In May the Melbourne Jewish Writers Festival (MJWF) dedicated one of its sessions to the centenary of the death of Sholem Aleichem (1959-1916), perhaps the best-known Jewish author who wrote in Yiddish. Sholem Aleichem’s stories about Tevye the Milkman were adapted as Fiddler on the Roof (1964), one of the longest-running Broadway musicals, which, in turn, was the basis of a popular film (1971).
The roundtable “Fiddler in Ukraine” explored Sholem Aleichem’s relationship to Ukraine, where he was born and spent most of his life. Born in Pereiaslav (Kyiv oblastʹ), Sholem Aleichem spent his childhood and early school years in the small town of Voron’kiv (close to where Kyiv’s Boryspil’ airport is today), in Lubny as a government-appointed rabbi, in Kyiv as a rich investor, inheritor of his father in law’s wealth, in Odesa as a man who had lost most of that wealth in speculation, and in Lviv in Austria-Hungary where he stayed for a while after leaving Kyiv, where he had witnessed one of the pogroms of 1905. He emigrated to the United States in 1906. A prodigiously productive author, Sholem Aleichem is best remembered his humorous tales set in the environment of the late-nineteenth-century Jewish small towns in the Russian Empire.
The roundtable “Fiddler in Ukraine,” chaired by Renata Singer, President of Kadimah, the Jewish Cultural Centre and National Library, was held in the Lamm Jewish Library in Caulfield South on 22 May.
The award-winning Australian Jewish novelist Arnold Zable spoke of the style and ethos of Sholem Aleichem’s prose and of its impact upon him as a boy. Ena Hinde Burstin, writer and translator from Yiddish to English, lecturer in Yiddish at Monash University and candidate for a creative writing PhD at Monash, discussed the significance of Sholem Aleichem for the flowering of Yiddish-language poetry by women in Ukraine and in the 1920s. Professor Marko Pavlyshyn, Director of the Mykola Zerov Centre for Ukrainian Studies, reflected on the resonance of Sholem Aleichem’s work in Ukraine and on the analogies that exist between Sholem Aleichem’s efforts to establish a literature in the spoken language of the Jewish people of Eastern Europe in the 1880s, and the endeavours of the pioneers of literature in the vernacular Ukrainian in the late eighteenth and first decades of the nineteenth centuries.
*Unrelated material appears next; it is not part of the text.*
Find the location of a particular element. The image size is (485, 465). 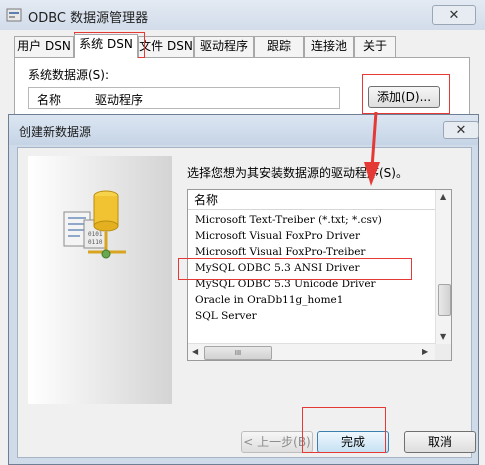

list-item: Microsoft Visual FoxPro Driver is located at coordinates (315, 236).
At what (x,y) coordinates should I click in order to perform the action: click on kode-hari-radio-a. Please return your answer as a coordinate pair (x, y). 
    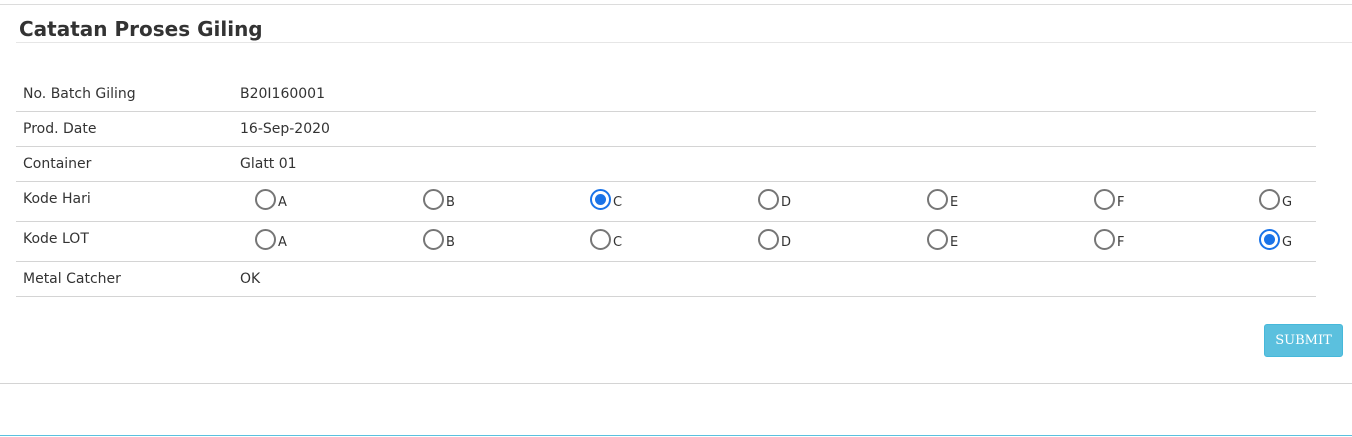
    Looking at the image, I should click on (266, 200).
On 9 May, also in celebration of Sholem Aleichem, a screening and discussion of the film Pisnia pisenʹ [Song of Songs] directed by Ukrainian filmmaker Eva Neymann took place under the auspices of Kadimah at the Classic Cinemas, Elsternwick. Song of Songs, a film adaptation of Sholem Aleichem’s story of the same name, won prizes in 2015 at the Karlovy Vary (Czechia) Film Festival in and at the Odesa Film Festival (Ukraine), where it won the “Best Picture” and the “Best Ukrainian Feature” awards.
The discussants were both Monash University staff members: Professor Marko Pavlyshyn and Bobbi Zylberman, lecturer in Yiddish Language and Culture at Monash’s Australian Centre for Jewish Civilisation. The moderator was Yiddish teacher, translator, broadcaster and community activist Danielle Charak.